## WHAT IS NEEDED
The answer is the exact text of every line from the one that contains "Where should I" to the final line of the entries below, with pictures left out.
AVAILABLE DATA Start Marker
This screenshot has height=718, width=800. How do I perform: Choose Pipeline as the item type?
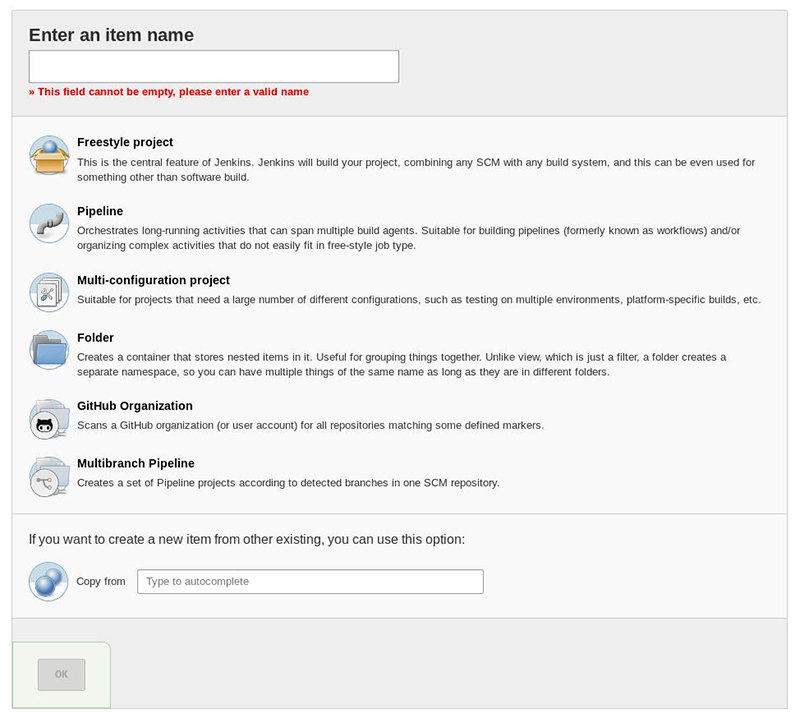(x=98, y=211)
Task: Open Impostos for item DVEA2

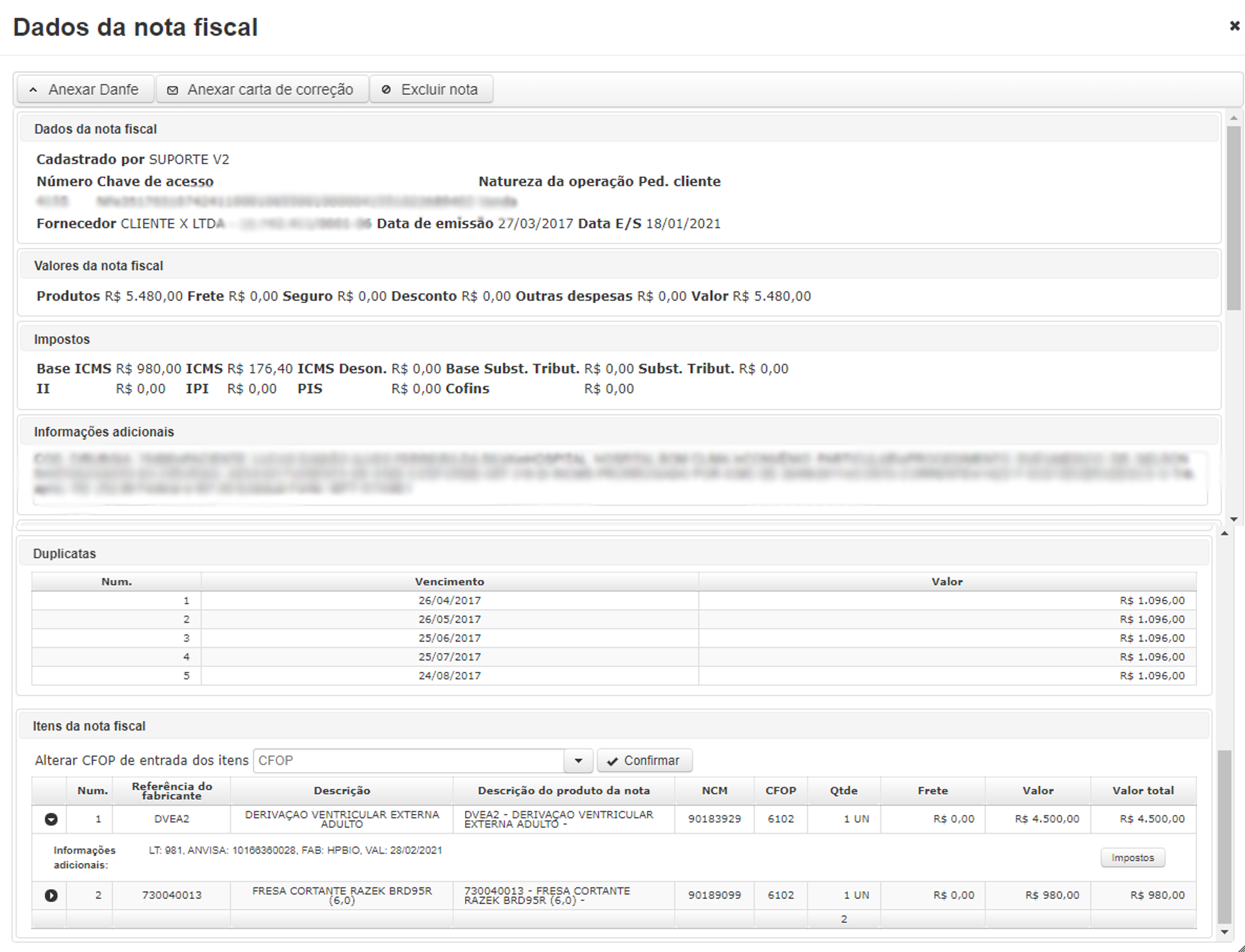Action: click(1132, 857)
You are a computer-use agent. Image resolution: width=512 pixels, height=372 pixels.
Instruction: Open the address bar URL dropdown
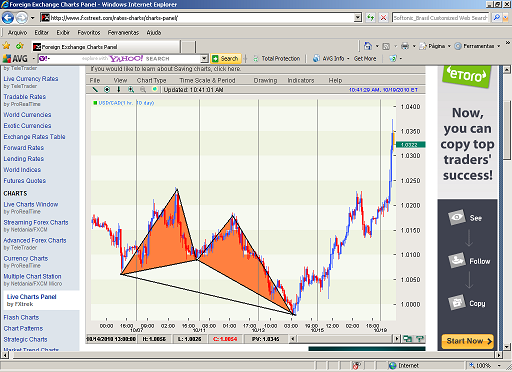coord(358,18)
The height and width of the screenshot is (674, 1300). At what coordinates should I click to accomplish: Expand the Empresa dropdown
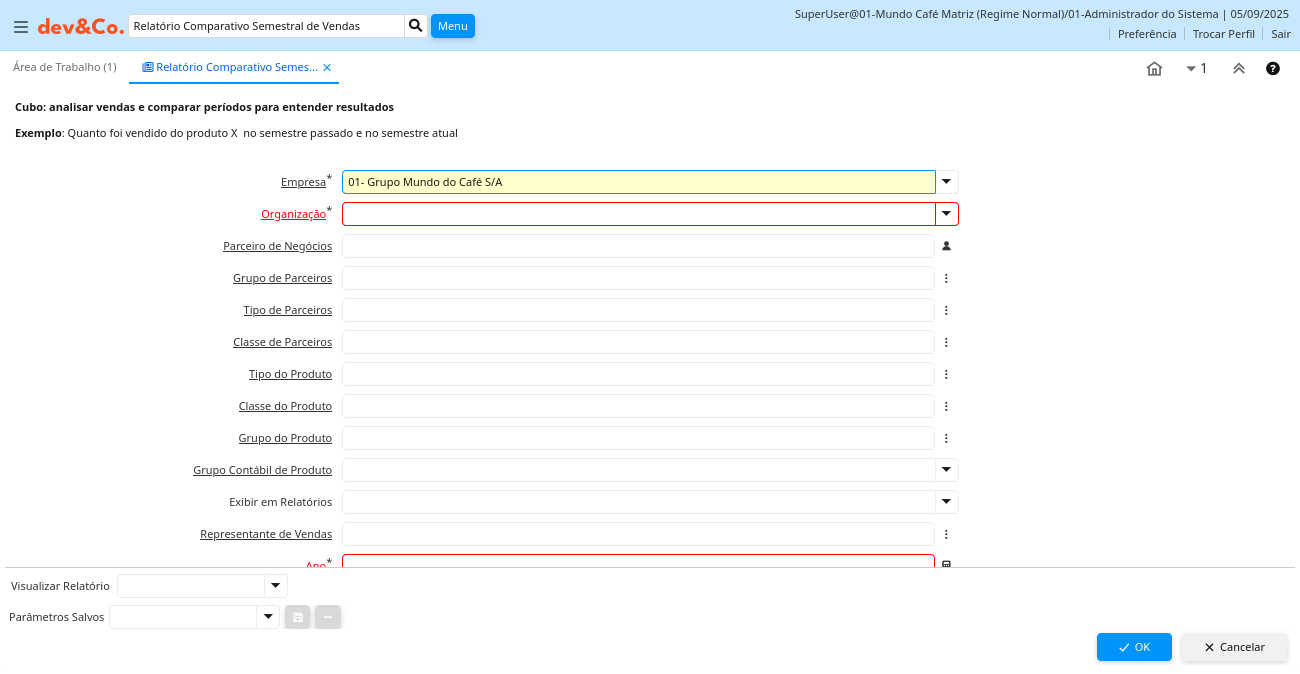(x=947, y=182)
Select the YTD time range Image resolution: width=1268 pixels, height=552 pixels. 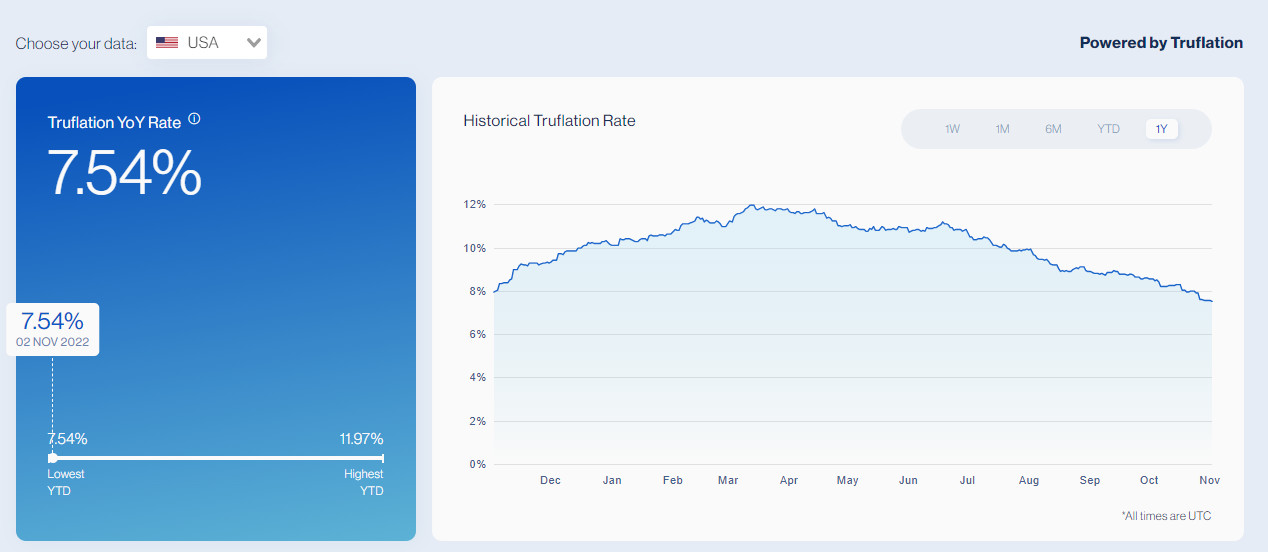pos(1108,129)
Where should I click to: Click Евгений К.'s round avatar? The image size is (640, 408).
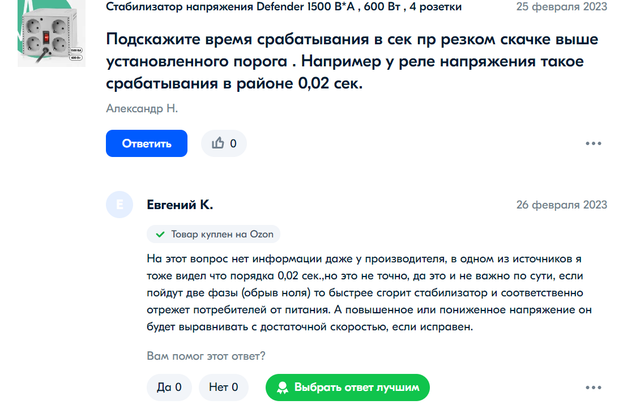(119, 204)
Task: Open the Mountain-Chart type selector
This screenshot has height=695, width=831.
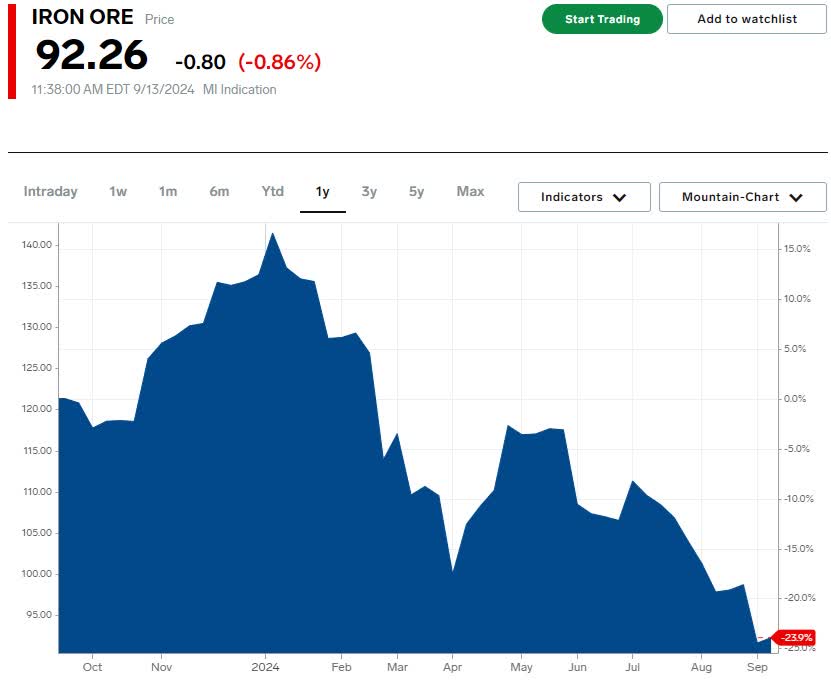Action: tap(744, 197)
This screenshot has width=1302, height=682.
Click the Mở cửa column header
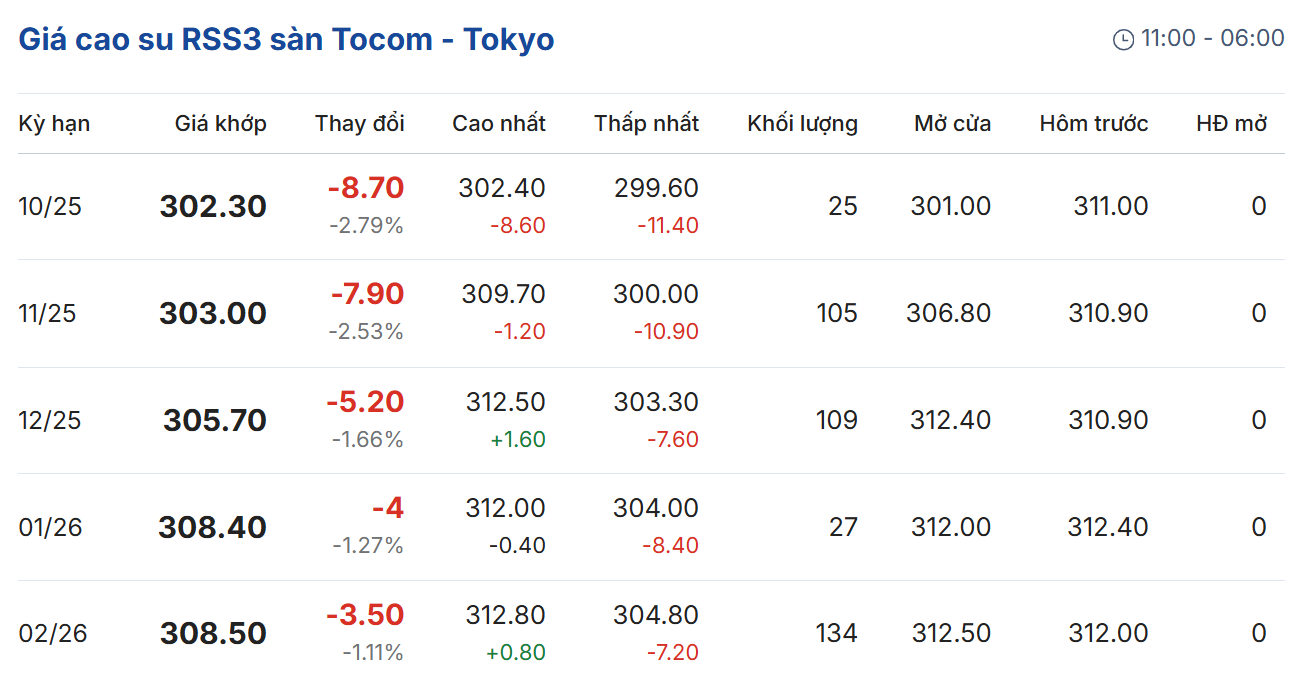click(952, 123)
AVAILABLE DATA End Marker
## RESULT FOR THIS EXERCISE
Where should I click to: Click Евгений К.'s round avatar? The image size is (640, 408).
(119, 204)
Task: Open the Mountain-Chart type selector
This screenshot has height=695, width=831.
Action: tap(744, 197)
This screenshot has width=1302, height=682.
Click the Mở cửa column header
click(952, 123)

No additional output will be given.